GERMANY - Investor demand for multi-manager funds in Germany increased more than three-fold in 2004, taking total volume for the funds to €414m, a new study by Cerulli Associates shows.

The study said the increase in Germany – at 324% - was the largest seen in markets where multi-manager funds are available. This includes the US, where demand for the products rose 28%.

However, the study indicated that the US is still by far the leading market for multi-manager funds, accounting for 60.9% of the €407bn in assets invested in these products.

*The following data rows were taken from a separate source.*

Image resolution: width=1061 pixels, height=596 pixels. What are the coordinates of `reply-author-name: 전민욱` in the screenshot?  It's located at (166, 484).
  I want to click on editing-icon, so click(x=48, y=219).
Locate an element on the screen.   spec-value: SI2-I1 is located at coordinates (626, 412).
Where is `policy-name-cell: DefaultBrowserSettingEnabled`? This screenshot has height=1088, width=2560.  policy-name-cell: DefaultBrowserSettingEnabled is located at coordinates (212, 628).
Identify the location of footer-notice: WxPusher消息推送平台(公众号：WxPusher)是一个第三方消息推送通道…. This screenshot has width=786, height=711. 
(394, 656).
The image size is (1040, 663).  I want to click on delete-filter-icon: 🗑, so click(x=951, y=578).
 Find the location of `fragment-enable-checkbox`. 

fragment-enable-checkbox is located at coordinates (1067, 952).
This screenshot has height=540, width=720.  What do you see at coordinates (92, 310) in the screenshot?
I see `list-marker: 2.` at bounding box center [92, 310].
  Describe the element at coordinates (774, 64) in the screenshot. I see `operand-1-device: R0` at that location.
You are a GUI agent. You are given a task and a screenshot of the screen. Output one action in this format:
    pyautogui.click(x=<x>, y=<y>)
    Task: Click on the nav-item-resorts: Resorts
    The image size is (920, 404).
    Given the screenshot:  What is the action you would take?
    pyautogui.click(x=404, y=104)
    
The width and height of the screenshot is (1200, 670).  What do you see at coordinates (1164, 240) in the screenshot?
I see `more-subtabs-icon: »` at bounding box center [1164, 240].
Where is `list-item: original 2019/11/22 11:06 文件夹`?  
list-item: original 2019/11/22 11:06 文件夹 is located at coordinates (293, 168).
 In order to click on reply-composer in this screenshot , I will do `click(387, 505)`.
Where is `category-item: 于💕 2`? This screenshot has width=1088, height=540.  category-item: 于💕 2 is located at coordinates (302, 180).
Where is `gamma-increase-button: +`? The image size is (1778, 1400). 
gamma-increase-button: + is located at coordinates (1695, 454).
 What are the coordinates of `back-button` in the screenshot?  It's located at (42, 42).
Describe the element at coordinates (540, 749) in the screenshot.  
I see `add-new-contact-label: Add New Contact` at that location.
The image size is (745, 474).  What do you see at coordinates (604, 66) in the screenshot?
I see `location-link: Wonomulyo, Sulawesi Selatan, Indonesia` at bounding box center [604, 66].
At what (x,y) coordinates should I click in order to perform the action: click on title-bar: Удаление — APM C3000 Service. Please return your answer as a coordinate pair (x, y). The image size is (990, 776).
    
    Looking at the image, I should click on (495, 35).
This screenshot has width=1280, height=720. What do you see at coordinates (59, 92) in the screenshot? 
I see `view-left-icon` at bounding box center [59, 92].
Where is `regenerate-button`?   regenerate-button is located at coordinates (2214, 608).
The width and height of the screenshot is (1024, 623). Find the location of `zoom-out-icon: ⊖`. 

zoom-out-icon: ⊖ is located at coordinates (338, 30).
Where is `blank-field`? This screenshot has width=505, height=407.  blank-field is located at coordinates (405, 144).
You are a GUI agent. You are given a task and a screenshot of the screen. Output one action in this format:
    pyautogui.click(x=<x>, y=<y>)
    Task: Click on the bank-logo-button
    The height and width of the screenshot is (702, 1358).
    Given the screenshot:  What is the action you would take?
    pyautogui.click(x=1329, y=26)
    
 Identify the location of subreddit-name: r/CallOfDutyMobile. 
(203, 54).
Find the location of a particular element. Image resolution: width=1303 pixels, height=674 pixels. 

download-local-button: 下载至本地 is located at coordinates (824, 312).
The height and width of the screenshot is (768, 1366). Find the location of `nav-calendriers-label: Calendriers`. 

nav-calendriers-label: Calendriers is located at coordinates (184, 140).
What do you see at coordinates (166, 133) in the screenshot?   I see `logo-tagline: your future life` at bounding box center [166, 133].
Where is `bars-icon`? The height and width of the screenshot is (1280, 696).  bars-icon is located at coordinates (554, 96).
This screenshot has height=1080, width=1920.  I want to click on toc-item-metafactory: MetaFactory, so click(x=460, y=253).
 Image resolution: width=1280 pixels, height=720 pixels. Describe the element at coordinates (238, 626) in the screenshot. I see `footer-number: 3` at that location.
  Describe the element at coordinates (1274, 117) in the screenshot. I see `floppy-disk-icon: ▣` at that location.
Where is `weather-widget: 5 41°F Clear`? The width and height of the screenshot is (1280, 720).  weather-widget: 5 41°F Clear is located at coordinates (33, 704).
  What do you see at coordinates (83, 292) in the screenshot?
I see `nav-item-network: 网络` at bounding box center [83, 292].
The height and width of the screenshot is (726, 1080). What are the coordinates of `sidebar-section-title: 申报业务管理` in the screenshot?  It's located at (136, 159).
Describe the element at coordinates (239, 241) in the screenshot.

Multi-manager funds are a recent innovation in Germany. In early 2004, US multi-manager fund specialist SEI joined forces with Germany’s Cominvest to offer the products to mainly small institutional clients. Later that year, Metzler began a similar alliance with Russell Investment Group, SEI’s rival.

Last March also saw the emergence of a multi-manager fund alliance between Deutsche Asset Management and German investment consultant RMC.

Commenting on the Cerulli study, Stephan Römer, head of Germany at SEI, said: “In terms of demand, we’re still at a low level, but the sharp increase last year as well as the increased competition in the market are clear indications that the need for more multi-manager solutions is there.”

German multi-manager fund providers argue that their product, which seeks to provide a high level of diversification, is ideal for institutional clients who fall into two categories.

Either they are those cannot afford to set up a traditional German institutional fund (Spezialfonds) or those who want an alternative amid the new International Financial Reporting Standard (IFRS).

Under IFRS, German institutional investors with more than 20% of their assets in Spezialfonds must report every single investment made by those funds. These investors worry that the requirement will increase their costs.

Römer said Germany would again see the largest increase in demand for multi-manager funds in 2005, adding that it would “be far more than 20%”.